I had an incredibly shitty holiday and the writer in me dwelt in those emotions in the hopes that they would manifest themselves into some kind of creative genius. And the writer in me used an excellent bottle of bourbon to alleviate the anxiety around those emotions. And perhaps I created genius, who knows, but what I do know is that I wasn't particularly proud of the kind of person I was during that time. Maybe great writers don't make that distinction.
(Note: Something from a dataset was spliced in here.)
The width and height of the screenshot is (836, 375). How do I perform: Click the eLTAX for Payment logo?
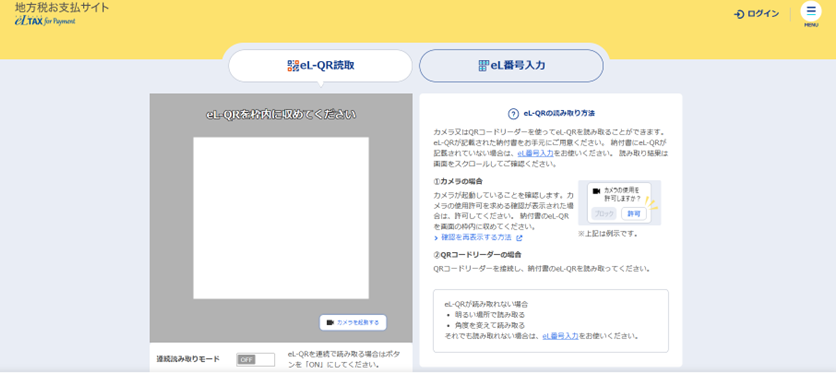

Maybe great writers are great because they don't separate themselves from their work and if their work is something to be proud of, then it doesn't matter that they aren't something to be proud of...

Well, I am proud of the person that I have become; I am proud of the things that I strive for everyday and the things that I stand up for everyday and if that means that I am not the next Ernest Hemingway or Tennessee Williams, I think that I am finally okay with that...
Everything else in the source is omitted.